Wells: No Brady witch-hunt

Lawyer Ted Wells told reporters on Thursday that suggestions he had set out to condemn Brady from the outset were “ridiculous,” insisting his conclusions had been based on evidence alone.

“The idea that the NFL wanted me to put some kind of ‘hit’ on the most popular, iconic face in the league – it’s really a ridiculous allegation,” he said. “What drove this is the evidence.”

Brady has been banned for four games without pay and the Patriots fined and stripped of two draft picks after Wells’ report found the star quarterback was most likely aware of the plot to deflate balls in the AFC Championship game against the Indianapolis Colts this year.

Brady’s agent Don Yee lambasted the NFL sanction against his client on Monday, saying it had “no legitimate basis.”

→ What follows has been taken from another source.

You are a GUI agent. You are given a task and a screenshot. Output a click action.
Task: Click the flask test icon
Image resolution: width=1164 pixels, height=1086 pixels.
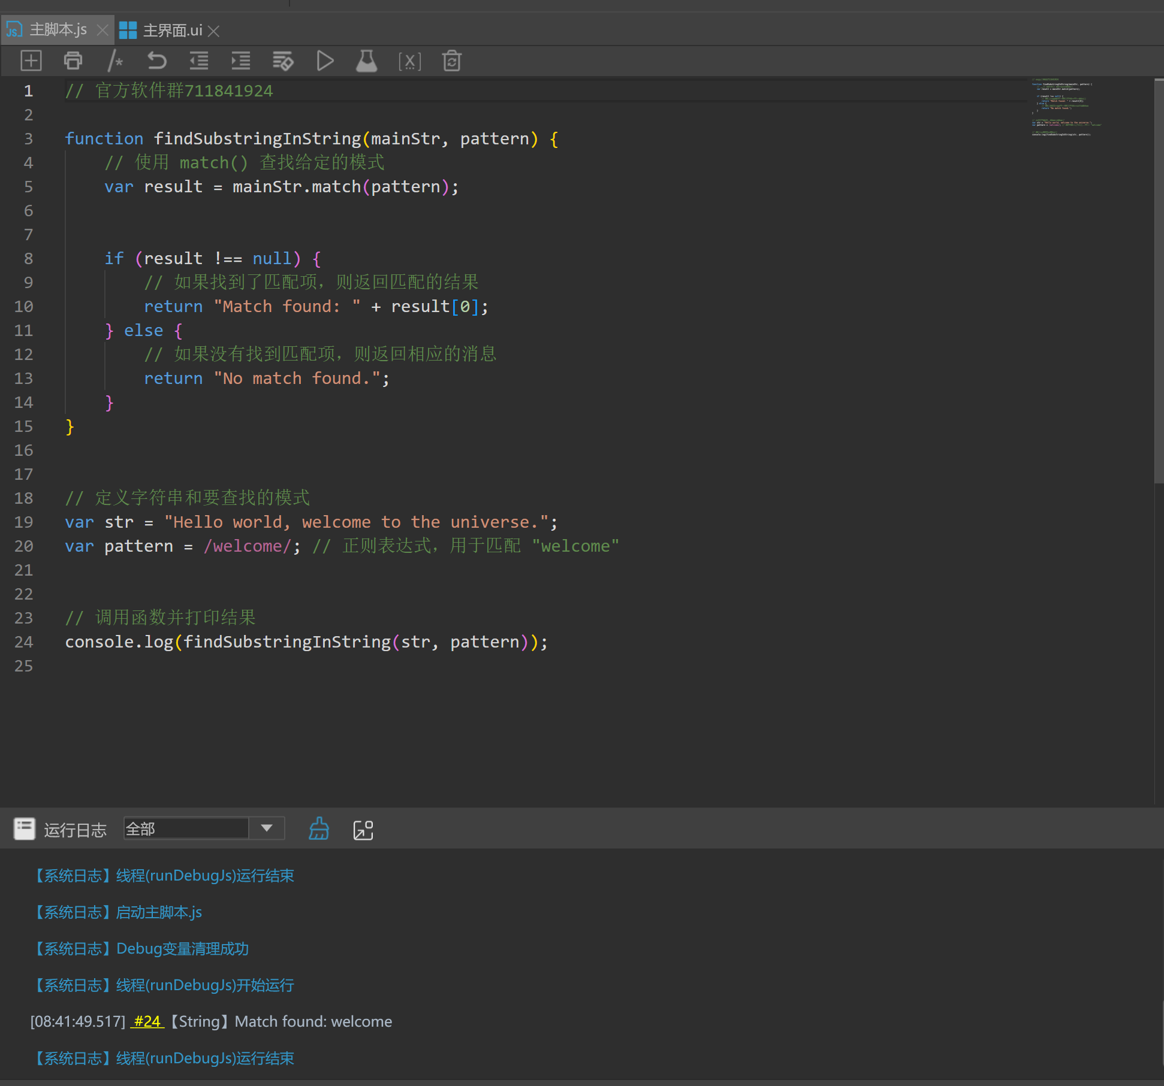367,60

“This outcome was pre-determined,” Yee said. “There was no fairness in the Wells investigation whatsoever.”

However Wells, who also revealed his law firm had billed by the hour for a total cost of “millions of dollars”, dismissed the criticism.

“I totally reject any suggestion that I was not independent or that the report was slanted in a way to achieve a particular result.

“I think it is wrong to criticise my independence just because you disagree with my findings… that is what moved me to speak today. But for those personal attacks, I would not have responded. But I think they’re unfair, out of bounds and just plain wrong.”

He reiterated that Brady had refused to hand over information from his mobile phone regarding text messages sent to Patriots staff included in the scandal, and noted that Patriots kitman Jim McNally had referred to himself in one text as the “deflator.”

“No one can ignore the implication of that text message. It is direct evidence and it is inculpatory,” Wells said, adding that if he had been a juror weighing the case: “I would have checked the box that said ‘proven’.”